**** TEXT TO READ ****

I filed 33 issues in one week across four production services. Not because the code was terrible — production codebases accumulate subtle bugs that only surface under specific conditions. This tutorial shows the 5-layer audit methodology I use, with code you can drop into your own FastAPI/Python services.
The 5-Layer Audit Approach
Audit in layers. Each layer has a different failure mode. Skipping one leaves bugs in production.
| Layer | Question | Failure Mode |
|---|---|---|
| 1. API Surface | Does every endpoint validate input? | OOM, injection, bad data |
| 2. Auth & Ownership | Can user A access user B's resources? | Data leaks, privilege escalation |
| 3. Data Integrity | Can the same input create duplicates? | Duplicate records, race conditions |
| 4. Error Handling | What happens when dependencies fail? | Cascading failures, unbounded loads |
| 5. Security | SSRF, path traversal, CORS? | External attacks, metadata exposure |
Let's go through each layer with concrete checks and fixes.
Layer 1: API Surface Validation
The bug: We had limit=-1 accepted. Result: unbounded query returning the entire dataset. OOM risk.
Pydantic validators for query params
from pydantic import BaseModel, field_validator
class ListTasksParams(BaseModel):
limit: int = 20
offset: int = 0
@field_validator("limit")
@classmethod
def limit_bounds(cls, v: int) -> int:
if v < 1 or v > 100:
raise ValueError("limit must be between 1 and 100")

**** SOURCE DATA ****

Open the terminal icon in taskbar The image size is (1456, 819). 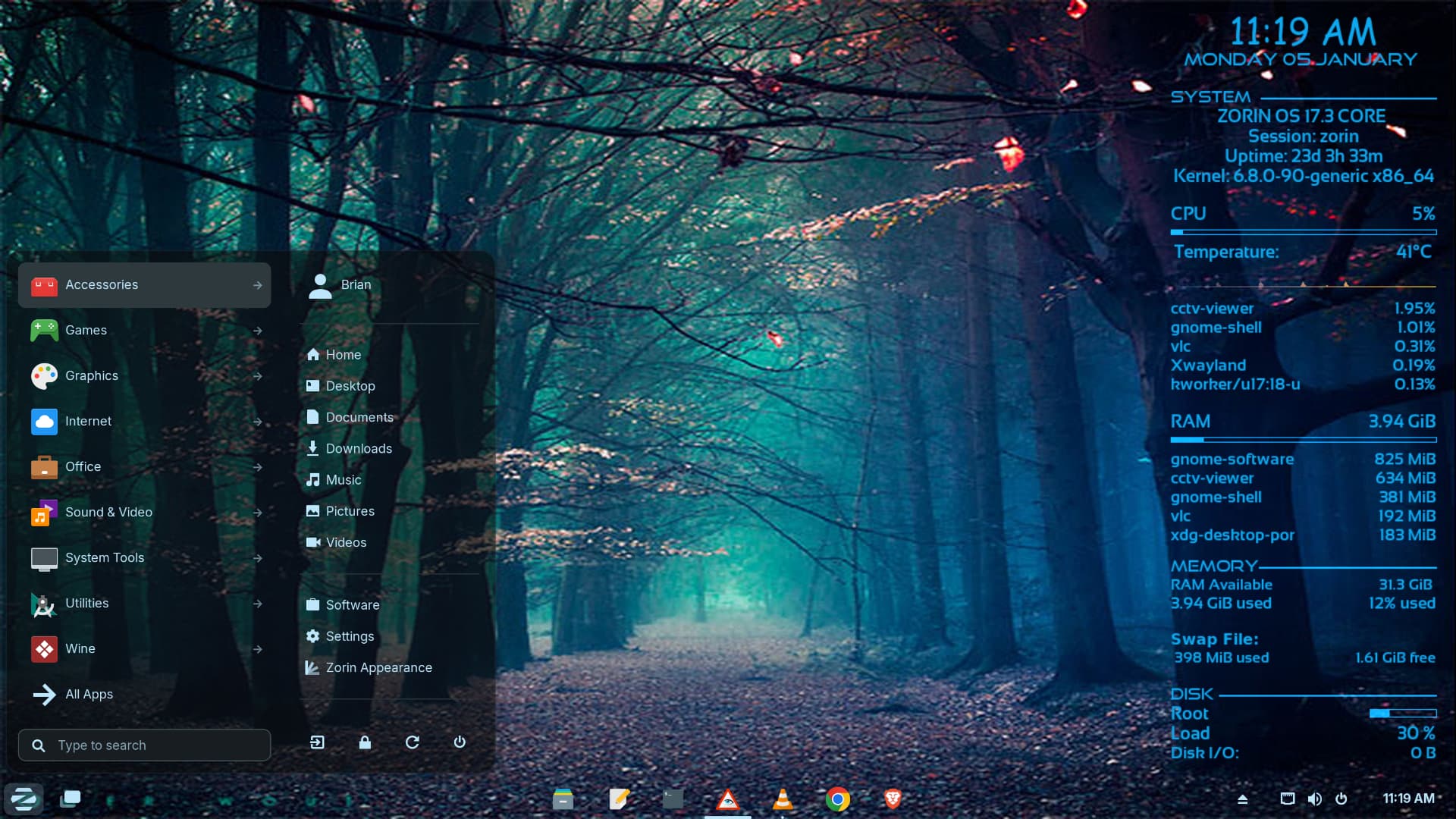pyautogui.click(x=673, y=799)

****

# [DIRECTIVES]
1. Answer these questions from the audit tutorial, one line each:
(a) How many issues were filed in one week, and across how many production services?
(b) Which layer asks "Can user A access user B's resources?"
(c) What value of limit was accepted in the Layer 1 bug?
2. Decide whether each statement agrees with the audit tutorial. Answer yes or no and quote the words that settle it.
(a) The tutorial's code is intended for FastAPI/Python services.
(b) The default limit in ListTasksParams is 100.
(c) The Error Handling layer lists data leaks as a failure mode.
3. Proceed with the audit tutorial from the point where it stops.

# [WRITTEN RESPONSES]
1.
(a) 33 issues across four production services.
(b) Layer 2, Auth & Ownership.
(c) limit=-1.

2.
(a) Yes: "with code you can drop into your own FastAPI/Python services"
(b) No: "limit: int = 20"
(c) No: "Cascading failures, unbounded loads"

3.
return v
@field_validator("offset")
@classmethod
def offset_non_negative(cls, v: int) -> int:
if v < 0:
raise ValueError("offset must be >= 0")
return v
FastAPI dependency for consistent validation
from fastapi import Depends, Query
def paginated(limit: int = Query(20, ge=1, le=100),
offset: int = Query(0, ge=0)):
return {"limit": limit, "offset": offset}
@app.get("/tasks")
async def list_tasks(pagination: dict = Depends(paginated)):
return await db.get_tasks(
limit=pagination["limit"],
offset=pagination["offset"]
)
Audit script: find unvalidated limits
# Grep for limit/offset without validation
rg "limit.*=.*Query|limit.*int" --type py -A 1
# If you see limit: int without ge/le, you have a bug
Layer 2: Auth & Ownership
The bug: Any authenticated user could read/update/cancel any task. We checked "is logged in" but not "owns this resource."
Ownership check pattern
async def get_task_or_403(task_id: str, user: User) -> Task:
task = await db.get(Task, id=task_id)
if not task:
raise HTTPException(404, "Task not found")
if task.user_id != user.id:
raise HTTPException(403, "Forbidden")
return task
@app.get("/tasks/{task_id}")
async def get_task(task_id: str, user: User = Depends(require_auth)):
task = await get_task_or_403(task_id, user)
return task
Audit script: find missing ownership checks
# For each endpoint that takes an ID, verify:
# 1. Fetches the resource
# 2. Compares resource.owner_id (or similar) to request.user.id
# 3. Returns 403 if mismatch
# Red flags: endpoints with {id} in path but no ownership comparison
Test: can user A access user B's task?
def test_ownership_enforced():
user_a = create_user("a")
user_b = create_user("b")
task_b = create_task(user_id=user_b.id)
# User A tries to access User B's task
response = client.get(
f"/tasks/{task_b.id}",
headers=auth_headers(user_a)
)
assert response.status_code == 403
Layer 3: Data Integrity
The bug: Same PR URL could create unlimited concurrent tasks. No uniqueness constraint, no deduplication.
Add unique constraints
-- Prevent duplicate tasks for same PR
CREATE UNIQUE INDEX idx_tasks_pr_unique
ON tasks(pr_url, evaluation_id)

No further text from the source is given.